- Given problem:
From the material below, pull out each line containing the string "screenshot" and copy those lines unchanged.

** START OF Data to process **

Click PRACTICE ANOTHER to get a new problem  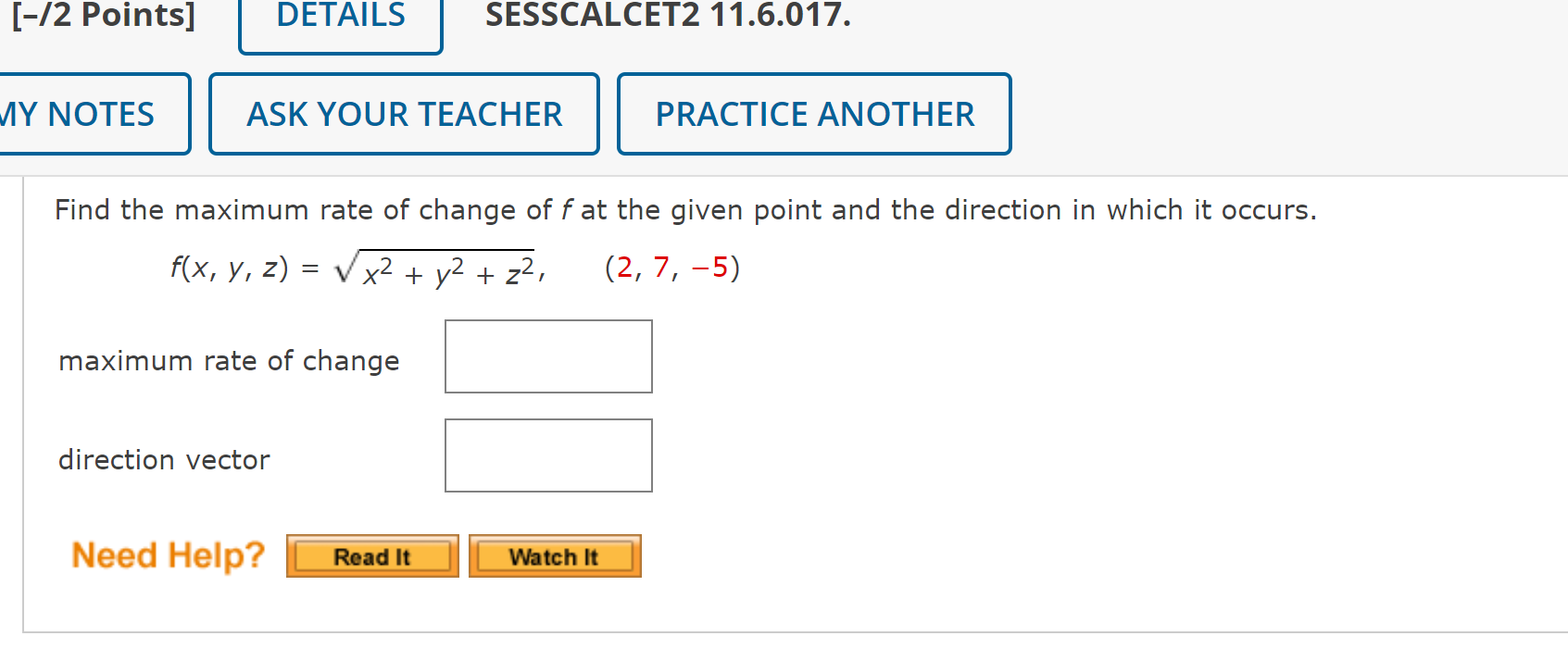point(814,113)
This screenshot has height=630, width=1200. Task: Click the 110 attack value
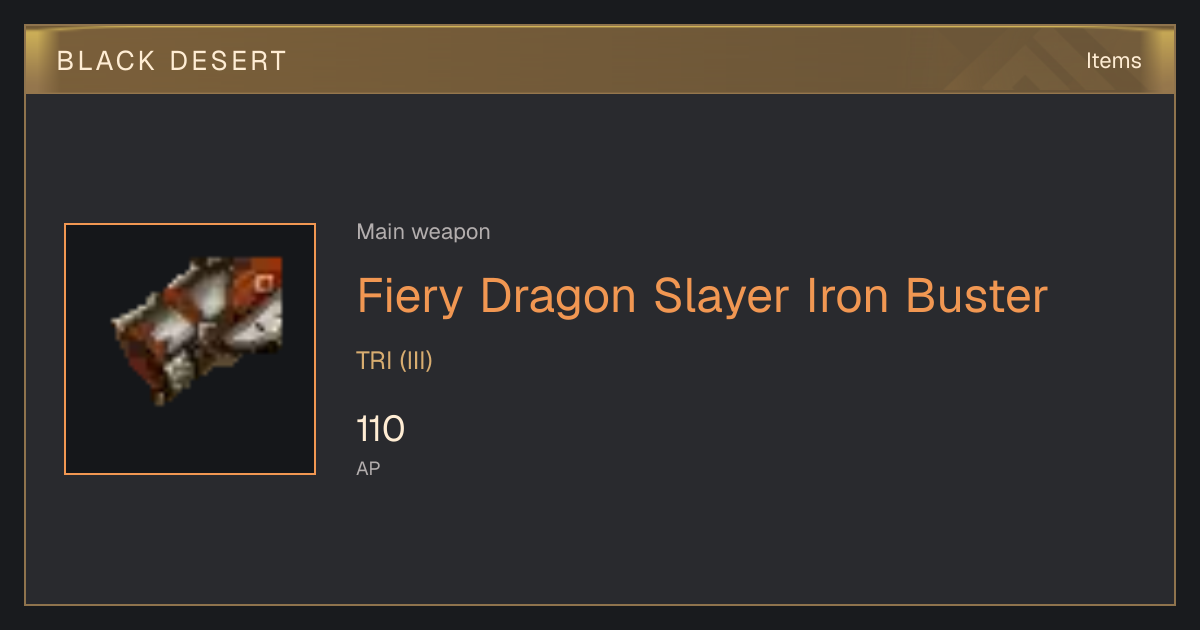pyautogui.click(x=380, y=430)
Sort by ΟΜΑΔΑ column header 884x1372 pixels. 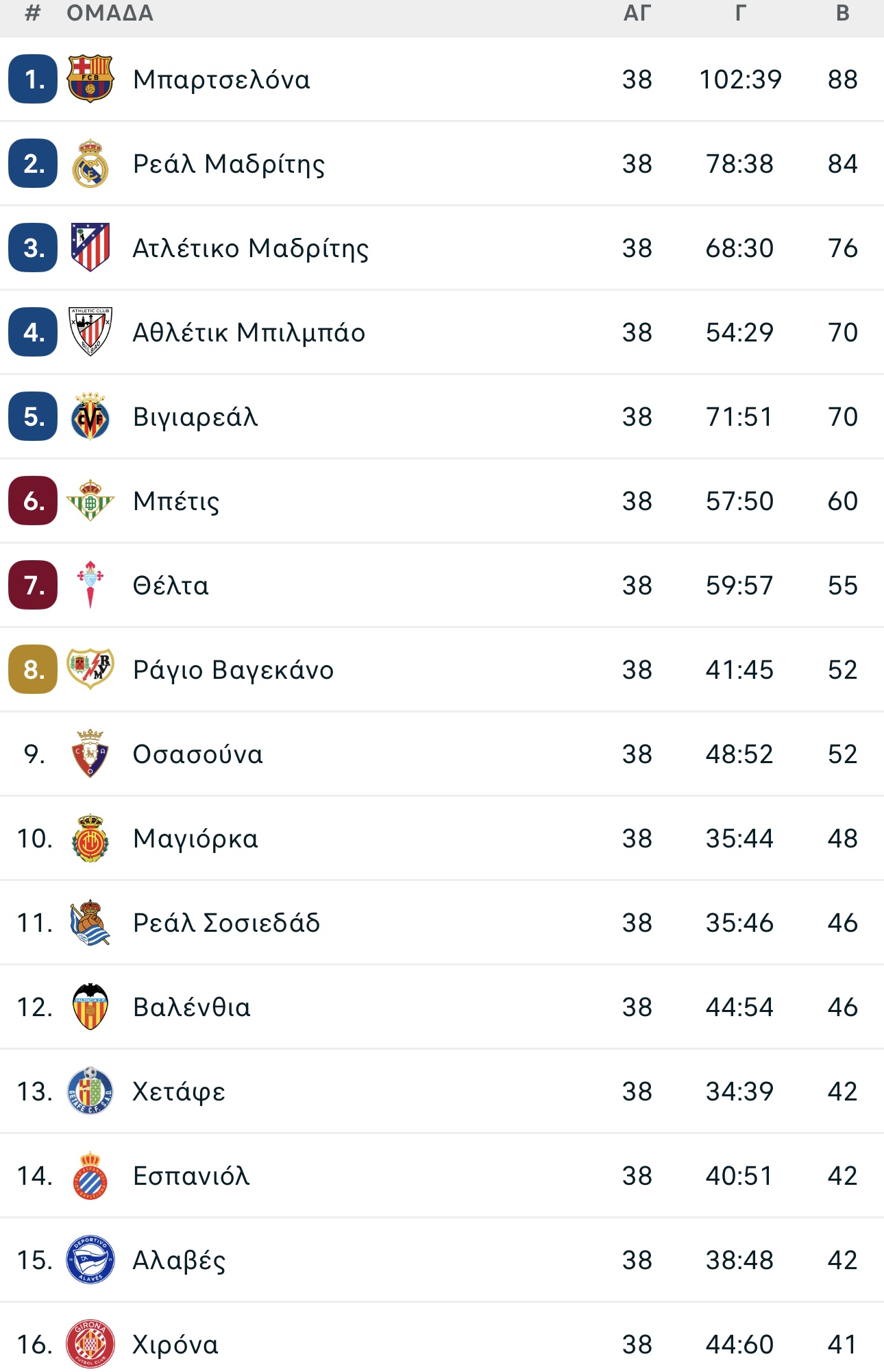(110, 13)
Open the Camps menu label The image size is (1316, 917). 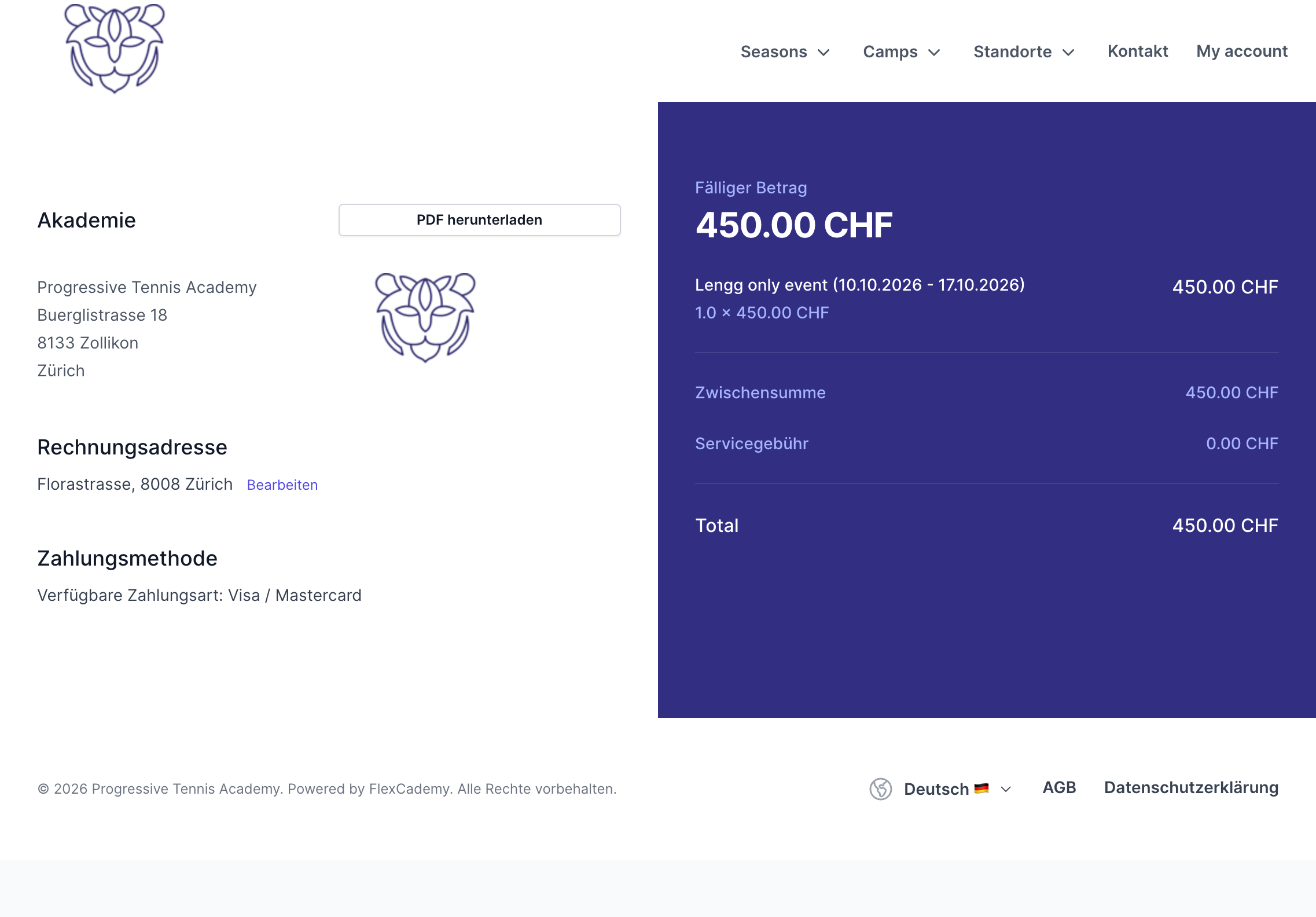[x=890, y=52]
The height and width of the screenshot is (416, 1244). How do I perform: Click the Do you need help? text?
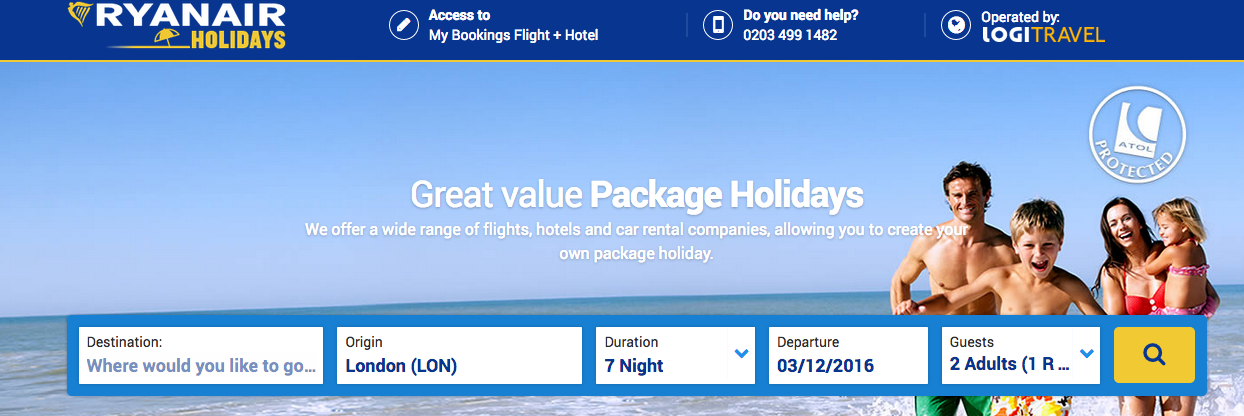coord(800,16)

** END OF Data to process **

- Answer to this problem:
This screenshot has height=630, width=1200. Task: Click the 110 attack value
The height and width of the screenshot is (416, 1244). How do I perform: Click the Do you need help? text?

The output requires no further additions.